* _DESCRIPTION OF THE TASK_
Each line below that holds the word "will" counts toward the answer; reply with the total number only.

Start of DATA FOR THE TASK

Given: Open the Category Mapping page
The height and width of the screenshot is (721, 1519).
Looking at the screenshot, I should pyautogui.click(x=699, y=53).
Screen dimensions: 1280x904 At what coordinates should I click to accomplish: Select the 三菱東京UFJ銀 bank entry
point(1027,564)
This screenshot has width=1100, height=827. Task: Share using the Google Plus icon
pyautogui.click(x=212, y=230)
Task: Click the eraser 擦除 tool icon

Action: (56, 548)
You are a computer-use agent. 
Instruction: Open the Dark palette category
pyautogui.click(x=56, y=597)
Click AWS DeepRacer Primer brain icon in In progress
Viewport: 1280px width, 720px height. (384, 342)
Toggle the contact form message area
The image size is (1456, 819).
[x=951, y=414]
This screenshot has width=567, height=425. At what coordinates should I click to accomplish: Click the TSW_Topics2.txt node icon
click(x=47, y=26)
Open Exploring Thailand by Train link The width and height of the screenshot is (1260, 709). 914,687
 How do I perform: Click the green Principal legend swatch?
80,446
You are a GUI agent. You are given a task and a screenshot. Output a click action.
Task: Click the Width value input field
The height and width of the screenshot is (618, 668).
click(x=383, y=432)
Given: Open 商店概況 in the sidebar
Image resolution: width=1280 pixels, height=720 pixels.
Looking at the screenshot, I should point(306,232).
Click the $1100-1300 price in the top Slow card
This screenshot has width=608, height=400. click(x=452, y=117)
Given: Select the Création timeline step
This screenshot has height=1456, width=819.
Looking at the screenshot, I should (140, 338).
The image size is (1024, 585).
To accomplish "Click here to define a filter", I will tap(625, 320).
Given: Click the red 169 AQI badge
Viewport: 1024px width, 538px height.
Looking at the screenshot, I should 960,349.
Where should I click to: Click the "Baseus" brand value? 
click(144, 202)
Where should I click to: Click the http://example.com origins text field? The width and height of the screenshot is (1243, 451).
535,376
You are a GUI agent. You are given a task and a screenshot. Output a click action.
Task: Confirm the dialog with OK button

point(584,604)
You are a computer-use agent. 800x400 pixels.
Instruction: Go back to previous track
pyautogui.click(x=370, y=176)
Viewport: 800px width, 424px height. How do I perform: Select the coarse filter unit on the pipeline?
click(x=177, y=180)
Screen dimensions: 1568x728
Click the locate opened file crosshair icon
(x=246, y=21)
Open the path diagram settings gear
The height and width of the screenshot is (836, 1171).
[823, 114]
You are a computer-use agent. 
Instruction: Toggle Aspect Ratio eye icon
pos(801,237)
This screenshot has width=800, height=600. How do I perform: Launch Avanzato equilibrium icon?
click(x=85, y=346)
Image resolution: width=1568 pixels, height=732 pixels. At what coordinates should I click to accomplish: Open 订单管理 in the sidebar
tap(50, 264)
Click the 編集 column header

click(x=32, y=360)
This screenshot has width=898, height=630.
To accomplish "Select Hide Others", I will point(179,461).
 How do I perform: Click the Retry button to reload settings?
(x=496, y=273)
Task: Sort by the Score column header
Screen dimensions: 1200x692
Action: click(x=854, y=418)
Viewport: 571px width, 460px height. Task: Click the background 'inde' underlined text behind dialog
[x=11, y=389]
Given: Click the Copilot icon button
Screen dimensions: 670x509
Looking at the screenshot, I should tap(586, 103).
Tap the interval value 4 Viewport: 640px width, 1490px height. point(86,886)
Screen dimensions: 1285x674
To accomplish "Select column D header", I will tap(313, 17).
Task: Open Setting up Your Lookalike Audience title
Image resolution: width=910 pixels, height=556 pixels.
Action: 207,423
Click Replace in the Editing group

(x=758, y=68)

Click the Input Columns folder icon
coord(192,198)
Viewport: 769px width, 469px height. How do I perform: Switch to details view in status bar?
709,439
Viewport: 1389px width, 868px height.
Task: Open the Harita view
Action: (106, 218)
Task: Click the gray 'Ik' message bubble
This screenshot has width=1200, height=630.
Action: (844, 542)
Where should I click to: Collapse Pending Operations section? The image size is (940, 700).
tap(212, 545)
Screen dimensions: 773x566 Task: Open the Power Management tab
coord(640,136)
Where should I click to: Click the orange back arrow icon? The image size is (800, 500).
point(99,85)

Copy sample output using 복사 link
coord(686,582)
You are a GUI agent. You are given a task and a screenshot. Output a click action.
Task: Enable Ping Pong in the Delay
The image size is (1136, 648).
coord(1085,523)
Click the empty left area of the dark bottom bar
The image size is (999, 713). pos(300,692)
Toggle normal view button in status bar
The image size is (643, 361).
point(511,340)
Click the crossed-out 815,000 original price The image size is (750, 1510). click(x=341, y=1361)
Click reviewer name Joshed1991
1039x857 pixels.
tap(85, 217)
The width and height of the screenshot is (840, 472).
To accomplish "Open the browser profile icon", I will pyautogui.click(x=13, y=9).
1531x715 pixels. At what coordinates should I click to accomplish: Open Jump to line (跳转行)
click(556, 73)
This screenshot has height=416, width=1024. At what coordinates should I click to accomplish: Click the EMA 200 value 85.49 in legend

End of DATA FOR THE TASK

* _RESULT_
4